Despite unprecedented early attention and focus on the presidential race among the campaigns and both old and new media, the nominee for the two parties couldn't be less clear.
Hurtling toward February 5th, we have a fractured GOP field, with two candidates (McCain, Huckabee) largely unacceptable to the biggest voices in the GOP stacking up wins and close seconds, while the one the establishment settled on early (Romney) finds that his vast fortune can't hide his mile-wide and inch-deep platform and support. And another big name (Rudy!) has utterly collapsed.
Among Democrats, while it is undeniable that we now have a two-person race, the choice for nominee is even murkier than the elephants. With huge name endorsements, constituencies, and demographics between them, one with more wins and the other with more (non-super) delegates, and each of them representing a historic change in the person who will occupy the Oval Office, I now doubt that this will be decided soon, even as we hurtle past February 5th.
As crazy as it sounds in 2008, the idea of a brokered convention, on both sides, may not just be for political junkies anymore.

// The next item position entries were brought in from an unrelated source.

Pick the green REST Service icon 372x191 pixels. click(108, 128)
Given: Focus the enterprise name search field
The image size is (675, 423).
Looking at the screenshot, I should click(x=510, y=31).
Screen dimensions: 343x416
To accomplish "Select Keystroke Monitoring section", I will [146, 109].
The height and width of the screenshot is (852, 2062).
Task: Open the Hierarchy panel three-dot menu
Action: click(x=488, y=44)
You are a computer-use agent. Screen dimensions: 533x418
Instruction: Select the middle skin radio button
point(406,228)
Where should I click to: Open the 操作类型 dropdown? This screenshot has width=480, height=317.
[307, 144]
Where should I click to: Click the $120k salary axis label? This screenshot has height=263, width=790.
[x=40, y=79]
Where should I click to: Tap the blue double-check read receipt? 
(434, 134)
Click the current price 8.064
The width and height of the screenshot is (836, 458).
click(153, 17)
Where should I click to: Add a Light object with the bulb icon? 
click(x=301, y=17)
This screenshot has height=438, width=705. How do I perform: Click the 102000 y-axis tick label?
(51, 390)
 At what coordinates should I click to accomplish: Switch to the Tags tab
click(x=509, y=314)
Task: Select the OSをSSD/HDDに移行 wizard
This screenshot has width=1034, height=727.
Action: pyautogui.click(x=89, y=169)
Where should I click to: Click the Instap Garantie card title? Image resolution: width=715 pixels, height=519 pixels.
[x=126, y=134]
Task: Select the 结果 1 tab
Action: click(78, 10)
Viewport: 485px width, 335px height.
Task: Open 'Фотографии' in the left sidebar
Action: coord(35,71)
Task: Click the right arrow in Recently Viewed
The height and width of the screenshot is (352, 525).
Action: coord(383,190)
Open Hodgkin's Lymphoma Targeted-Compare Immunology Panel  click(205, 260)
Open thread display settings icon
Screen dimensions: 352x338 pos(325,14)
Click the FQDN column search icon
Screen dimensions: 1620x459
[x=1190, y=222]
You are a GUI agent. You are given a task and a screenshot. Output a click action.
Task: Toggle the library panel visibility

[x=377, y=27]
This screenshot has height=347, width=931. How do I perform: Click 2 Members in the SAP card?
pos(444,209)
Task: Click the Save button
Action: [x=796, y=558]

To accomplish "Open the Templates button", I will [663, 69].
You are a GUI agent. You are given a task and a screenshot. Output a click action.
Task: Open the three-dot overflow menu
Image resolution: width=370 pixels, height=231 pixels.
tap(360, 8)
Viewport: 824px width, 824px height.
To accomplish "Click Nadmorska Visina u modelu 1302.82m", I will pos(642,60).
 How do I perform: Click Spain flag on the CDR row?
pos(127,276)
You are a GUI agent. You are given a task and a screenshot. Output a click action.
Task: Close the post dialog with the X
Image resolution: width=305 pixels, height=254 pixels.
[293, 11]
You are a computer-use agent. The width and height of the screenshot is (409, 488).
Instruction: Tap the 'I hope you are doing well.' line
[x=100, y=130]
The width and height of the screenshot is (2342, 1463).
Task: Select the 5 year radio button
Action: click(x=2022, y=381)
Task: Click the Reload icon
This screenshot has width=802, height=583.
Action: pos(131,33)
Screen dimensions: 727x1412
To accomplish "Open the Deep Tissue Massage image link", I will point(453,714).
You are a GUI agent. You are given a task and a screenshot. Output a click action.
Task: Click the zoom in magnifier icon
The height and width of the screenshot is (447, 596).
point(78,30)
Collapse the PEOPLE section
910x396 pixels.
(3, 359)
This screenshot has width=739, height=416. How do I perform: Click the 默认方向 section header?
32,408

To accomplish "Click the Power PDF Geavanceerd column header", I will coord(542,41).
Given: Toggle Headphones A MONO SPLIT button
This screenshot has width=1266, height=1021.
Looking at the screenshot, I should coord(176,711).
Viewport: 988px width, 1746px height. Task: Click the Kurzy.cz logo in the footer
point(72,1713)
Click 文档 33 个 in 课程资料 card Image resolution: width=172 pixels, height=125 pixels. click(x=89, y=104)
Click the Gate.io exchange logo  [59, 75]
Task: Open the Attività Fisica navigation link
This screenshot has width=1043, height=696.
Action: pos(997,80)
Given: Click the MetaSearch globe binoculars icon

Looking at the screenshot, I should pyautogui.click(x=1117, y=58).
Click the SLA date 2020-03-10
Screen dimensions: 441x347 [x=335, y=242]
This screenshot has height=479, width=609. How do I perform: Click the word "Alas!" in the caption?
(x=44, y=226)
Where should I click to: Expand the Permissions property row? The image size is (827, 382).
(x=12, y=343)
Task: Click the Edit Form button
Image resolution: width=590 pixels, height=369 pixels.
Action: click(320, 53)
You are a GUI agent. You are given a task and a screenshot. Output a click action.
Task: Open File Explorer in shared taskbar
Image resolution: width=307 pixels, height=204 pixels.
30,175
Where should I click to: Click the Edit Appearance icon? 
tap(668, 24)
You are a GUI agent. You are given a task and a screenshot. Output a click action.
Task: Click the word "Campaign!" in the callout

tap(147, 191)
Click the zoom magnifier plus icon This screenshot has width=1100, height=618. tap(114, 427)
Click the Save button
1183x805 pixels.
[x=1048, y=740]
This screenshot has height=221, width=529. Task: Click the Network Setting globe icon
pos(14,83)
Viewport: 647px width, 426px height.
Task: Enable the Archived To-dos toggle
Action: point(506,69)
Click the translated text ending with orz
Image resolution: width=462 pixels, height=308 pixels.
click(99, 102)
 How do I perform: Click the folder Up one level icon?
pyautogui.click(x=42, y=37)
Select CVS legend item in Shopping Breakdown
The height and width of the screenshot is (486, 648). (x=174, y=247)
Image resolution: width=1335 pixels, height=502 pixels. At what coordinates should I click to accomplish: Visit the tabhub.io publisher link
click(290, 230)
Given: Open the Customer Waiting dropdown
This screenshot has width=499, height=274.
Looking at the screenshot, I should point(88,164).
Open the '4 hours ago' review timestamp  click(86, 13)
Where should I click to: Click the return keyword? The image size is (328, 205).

Yet out of such cloudy skies has emerged as clear a ray of light as we can see, and it is undeniably the biggest story of the race so far: turnout.
In Iowa, in New Hampshire, and in Nevada, Democrats are turning out to vote over Republicans in huge numbers. In Michigan (where the Democratic race didn't matter), despite the Levin-induced mania for an early primary, and with the accompanying millions spent to make it happen, there was depressingly low turnout for Republicans.
But let's leave aside Michigan and look at the three other states, each with great regional and demographic differences among them:
Voter Turnout by Party (rough numbers):
Iowa: 220,000(D) 115,000(R)
New Hampshire: 288,000(D) 239,000(R)
Nevada: 115,800(D) 44,300(R)
Total Democratic Voter Turnout: 623,800
Total Republican Voter Turnout: 398,300
Yes, the GOoPers largely abandoned Nevada (why, exactly, is a good question to ask), but South Carolina is as red a state as can be, and both parties' candidates are campaigning hard there, so once we have next Saturday's vote totals in we should see some more data to look at.
But the emerging narrative is as clear as day: eight years of Bush and Cheney have given the Democratic party an enormous structural advantage this time around. Let's not blow it.